Sam Robinson doesn’t consider himself to be an artist, but he sure can tell a story.
“I kind of got used to asking questions and learning about things from my father,” he said. “So certainly that heritage has made it easier for me…”
The 64-year-old tour guide is one of 12 regional artists and storytellers being honored by the Rivers of Steel National Heritage Area Wednesday for their work in preserving history and culture.
Pittsburgh’s steelworkers brought their traditions to western Pennsylvania from all over the world, and Jeff Leber, vice president and chief operating officer for Rivers of Steel, said he wants to see them stay.
“We hope to carry forward for many generations these types of cultural arts and traditions that were brought over by the immigrants who came over to work in the steel mills,” he said.
Sam Robinson is what Rivers of Steel considers to be a Tradition Bearer, someone who is “recognized for their expertise and their efforts to carry, preserve, and share traditional knowledge.”
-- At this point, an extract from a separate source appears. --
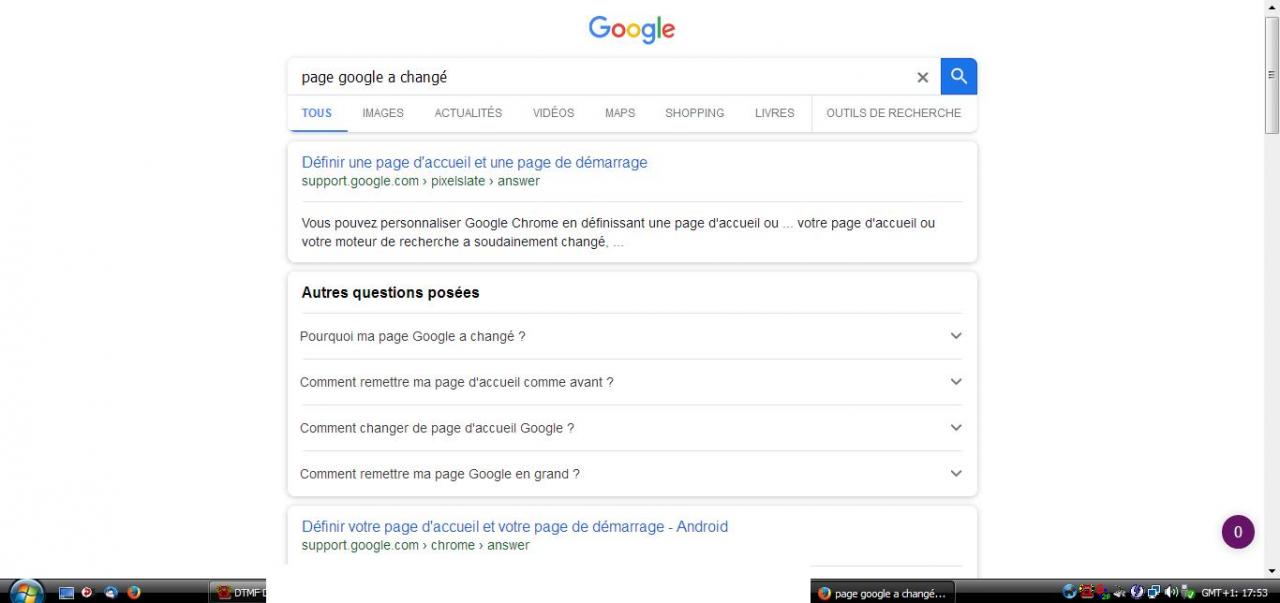
Task: Click the blue search magnifier button
Action: (958, 76)
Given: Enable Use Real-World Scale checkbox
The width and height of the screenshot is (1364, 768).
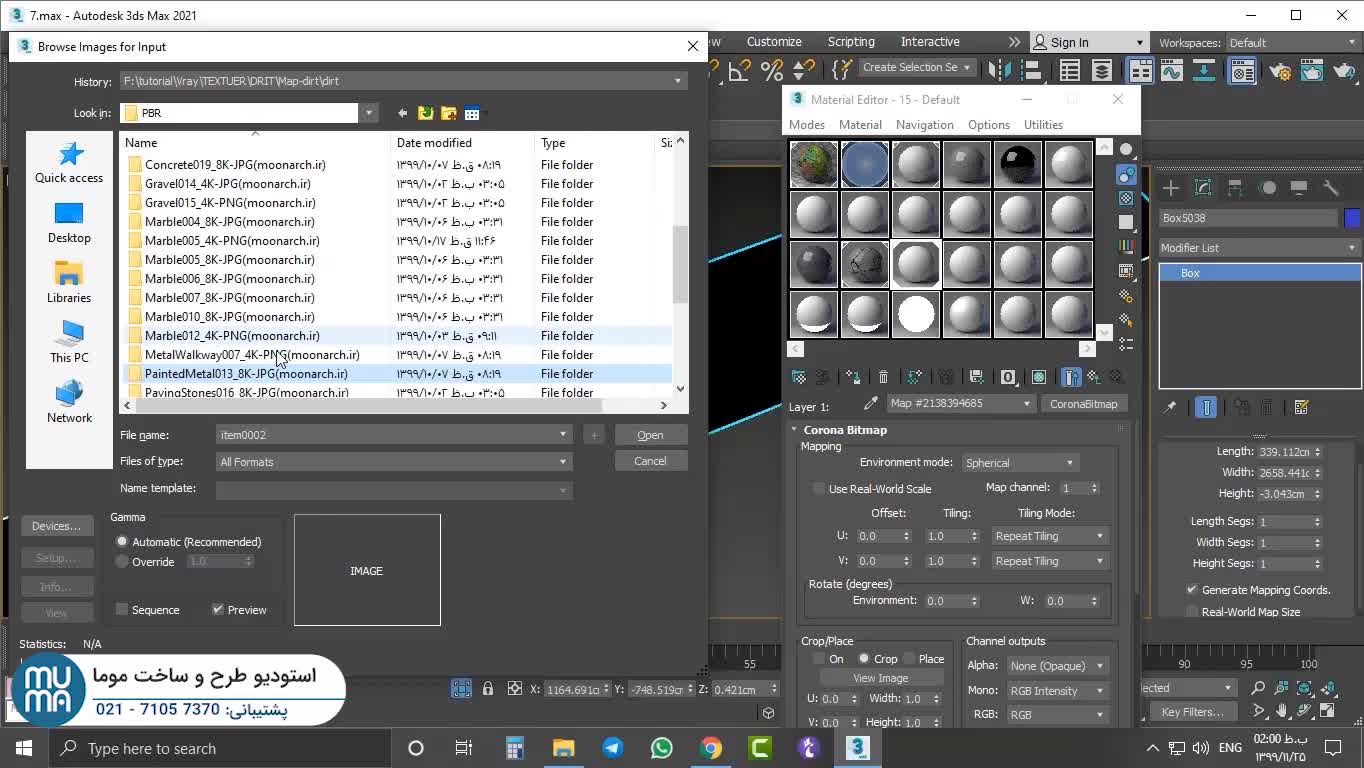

Robinson, a Beaver native, worked as a railroad signaler for about 15 years on the same line that serviced Pittsburgh’s then flourishing steel mills. In 2009, he started giving tours of Carrie Furnace, which produced iron for the Homestead Works from 1907 to 1978 along the Monongahela River.
Robinson said his father, an engineer, continues to be his storytelling inspiration.
“He could talk about what he did and what his company did in words that a really nontechnical person could understand,” he said, “and, I would say that I’ve probably adopted that style.”
Robinson is also a tour guide for the Duquesne Incline and the Pittsburgh Transportation Group where he highlights movies filmed around the city.
Rivers of Steel is also honoring the region’s Master Artists – those who developed their craft in their communities and are dedicated to sharing their culture with others.
“They’re doing this for the fun of it and to pass it on to their kids and other kids,” Jeff Leber of Rivers of Steel said.
Michael Kapeluck, an iconographer from Carnegie, is one such artist.
“They’re doing stuff that is everything from art forms that are purely decorative to what I do, which is actually a religious art form, and it’s great that they have this wide spectrum,” he said.
The 54-year-old started taking classes at the Carnegie Museum of Art of Pittsburgh in fourth grade and later graduated from Carnegie Mellon University’s College of Fine Arts. After working as a contemporary artist for several years, Kapeluck returned to his roots in the Ukrainian Orthodox Church.
“It just got to the point as I started investigating my actual heritage as opposed to the contemporary art I was doing; it was over a two-or three-year period of time, it just made this transition.”
Kapeluck has painted icons, or religious figures, for more than two-dozen Orthodox and Byzantine Catholic Churches in the U.S. and Canada. And, in 2005, he was the recipient of the Pennsylvania Council on the Arts Fellowship in Folk and Traditional Arts, the highest award a traditional artist can receive in the state.
Other awardees include Cathleen Bailey, George Balderose, Joe Grkman, Mimi Jong, Mac Martin, Dave Motak, Yuriy Mudrenko, Charley Rappaport and Brett Ridgeway.
All awardees will be featured on the Rivers of Steel Folk Arts Directory, an online tool for teachers to find Master Artists and Tradition Bearers in the region and bring them into the classroom.